-- Document text --
* BEGIN *

I read once that sp is less likely to take others' comfort into consideration. The examples were Thom Yorke and Trent Reznor whose music and music videos could really induce an epileptic seizure at times. They don't make their music as palatable, especially sp/sx because they're sp-first and so-last. Sp is rather closed off to the world at large, lost in its own ruminations.

I've never seen sp = atmosphere. I suppose I can see where the idea comes from, but I don't think I agree. We'd have to start by defining atmosphere. I got in trouble in a class once when I asserted that Iron Maiden is an "atmospheric" band so I know my sense of atmosphere must be different lol. I always saw atmospheric music as the type that rips you off your sofa by the belt loop and hurls you into a preconstructed realm, one you can touch and smell and might even feel somewhat familiar.

Iron Maiden are excellent architects so to speak. Listen to Paschendale and you're instantly transported to a lowly trench in WWI anticipating the whistle blow that signals the end to your own life. Listen to Still Life and you feel the pull and hear the voices that seduce you and beckon you to drown yourself. Listen to Infinite Dreams and close your eyes and see heaven's and hell's soldiers possess you. Listen to Ghost of the Navigator and feel the waves whip your ship and the storm above assault you and whisper, "Give up." To me, that's atmosphere. Almost... civil engineering but with music.

If I utilize my own definition of atmosphere, I don't think I can agree it's sp in good faith because of one undebatably sp-last band: U2. They don't have the strong atmosphere Lana Del Rey has, but they certainly have an atmospheric presence, one of divinity and war. Very sx/so music. I find them fun to compare to, say, Hozier (sx/sp to the max). Both have a very particular atmosphere they build, but U2 creates the sense that their love and devotion is taking them higher. It's out of this world. It's almost GODLY love. And then you get Hozier's whose love pulls him into the ground. It's sort of... paganistic. His love is raw and dirty and he wants to lay in the ground and let the maggots siphon it off him.

* END *

-- Listing --

* BEGIN *

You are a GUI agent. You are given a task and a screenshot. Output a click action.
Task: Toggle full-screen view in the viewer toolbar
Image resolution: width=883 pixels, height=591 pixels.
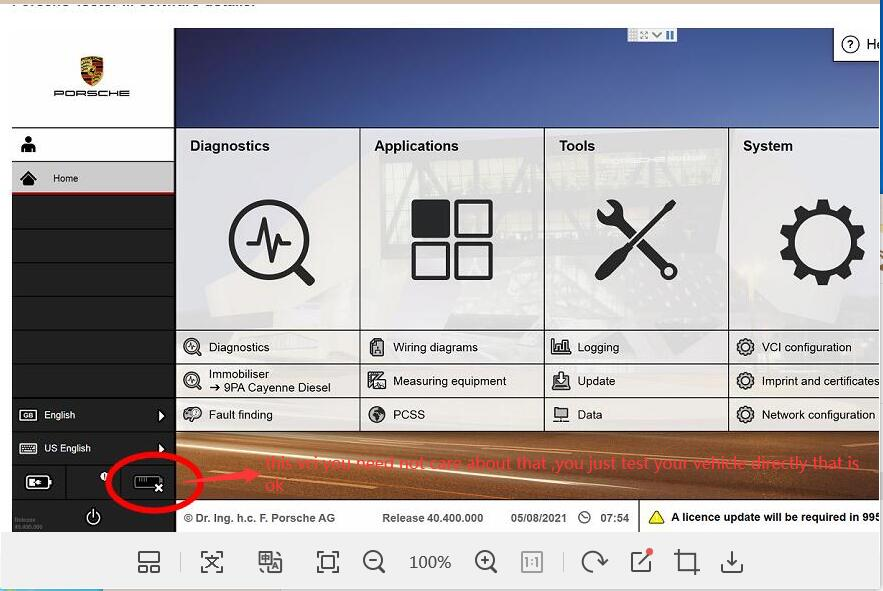click(x=328, y=562)
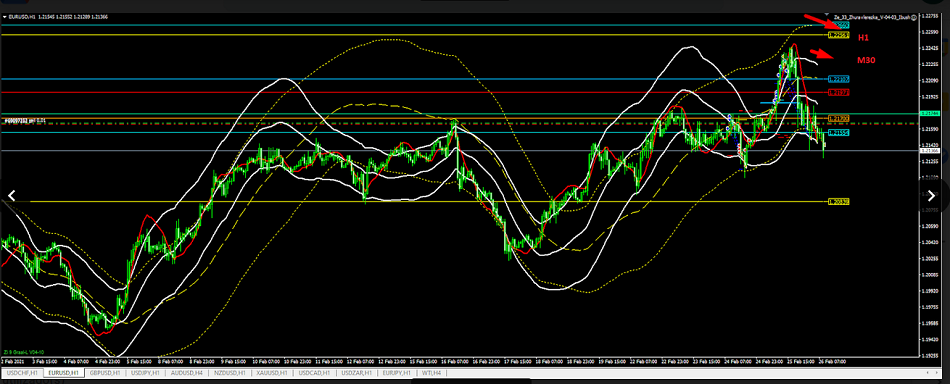Click the lower yellow horizontal line price label
This screenshot has width=950, height=384.
839,201
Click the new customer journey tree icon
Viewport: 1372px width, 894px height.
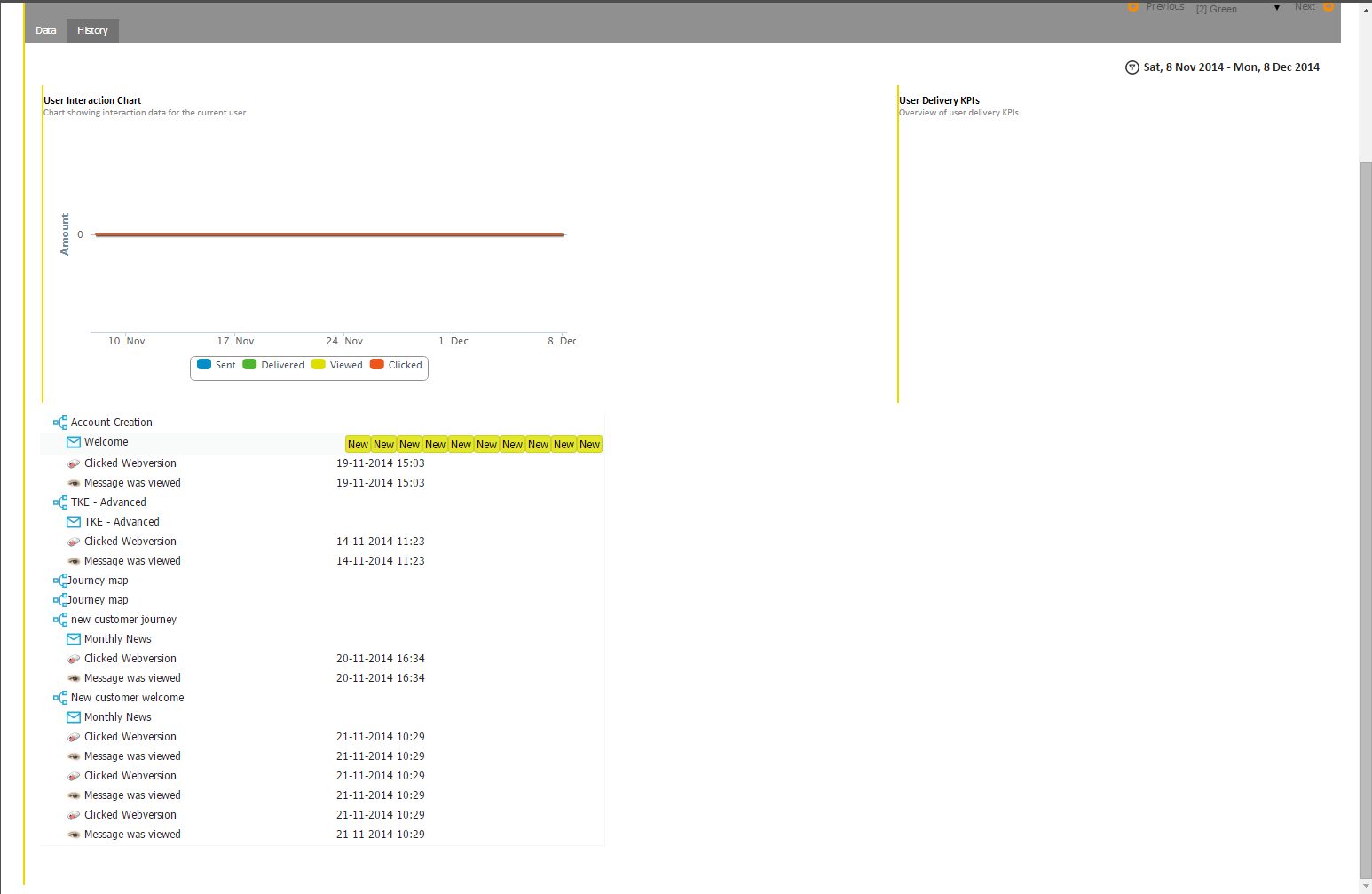pyautogui.click(x=60, y=620)
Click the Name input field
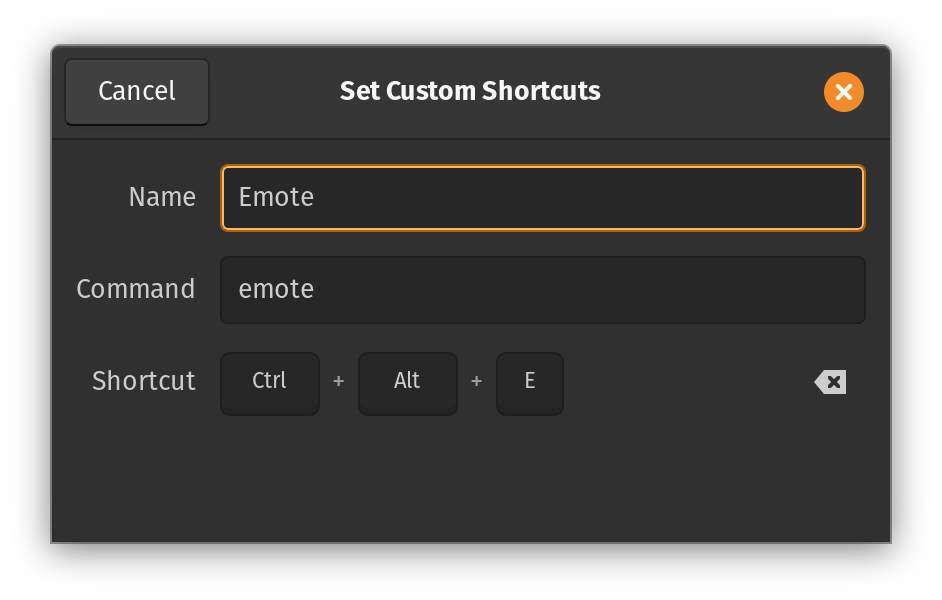This screenshot has width=942, height=600. coord(542,197)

* END *

-- What to work on --
• A. Arrange the stretch of the records from the line containing "Click the new customer journey tree icon" through the end of the records as a JSON list of strings, one string per line, omitting blank lines and leaving the pictures out.
• B. Pick up the forum post on musical atmosphere and instinctual types where it stops, and continue it.

-- Task answers --
• A.
[
  "Click the new customer journey tree icon",
  "Viewport: 1372px width, 894px height.",
  "pyautogui.click(x=60, y=620)",
  "Click the Name input field",
  "This screenshot has width=942, height=600. coord(542,197)"
]

• B.
To me, sx/so music is like revolution + being taken to a higher plane. Sx/sp music is disinterested in the world and wants to run away and die with a lover.

I suppose a way to put it is the instincts all have their own methods of crafting "atmosphere" to me. I suppose traditionally one could argue it's sp-first by virtue of it being cut off and very individualistic and the band everyone thinks of when they think of atmosphere (Pink Floyd) is certainly sp as fuck but Idk if I would agree to such a narrow definition of atmosphere.



> Tbh I don't know enough about musical styles and who someone might be trying/not trying to evoke, but this will be a interesting thing to chew over
> 
> btw star tripper, saw you mention Ritchie Blackmore/Blackmore's Night, I know absolutely nothing about Deep Purple or any of that, but I am curious if you have any Enneagram opinion about Blackmore's Night's music?
> 
> I thought 279 and . . . I used to think sx-first lol but now I'd guess so/sp?
> 
> unless sp is atmosphere, then I guess sp-first...*is atmosphere sp?*
> 
> 
> * *
> 
> 
> 
> 
> 
> 
> 
> 
> 
> 
> 
> 
> 
> 
> 
> 
> 
> 
> 
> 
> 
> 
> Anyways, thanks for the response, I don't have much to add or say but it was interesting to read


I'm probably the only Deep Purple fan on the planet who adores Blackmore's Night. Purple fans really resent Ritchie for switching styles drastically and accuse Candice of being some kind of "g*psy woman." I would argue though that Ritchie was moving toward this as far back as his Rainbow days. That man loves the imagery you traditionally see in power metal. Or like... Castlevania. Van Helsing. Blackmore loves that shit. BN wasn't really a stretch for him. He's a good example of what I was arguing about Lana post-Born to Die -- he gives absolutely no fucks about how palatable his music is. This guy is like the greatest example of sp/sx since Han Solo. He's cold, meticulous, hard to work with (he pushed Ian Gillan down a flight of stairs once), gives not one single fuck, and is on record as saying he doesn't think music should be fun. Suffice it to say he's hilarious and my favorite guitarist of all-time.

But on a more relevant note, Blackmore's Night's music follows Rainbow's dedication to atmosphere but to a more narrow and extreme end. They romanticize the 1500s, drawing your cloak closer to your face as you maneuver the blizzard by lantern-light to the castle on the hill.

I can see an argument for so/sp in the sense that imo BN has a very warm and inviting tone to it like "join me in my magical world." And there can be a very wandering focus to it. But then I think of the song Castles and Dreams.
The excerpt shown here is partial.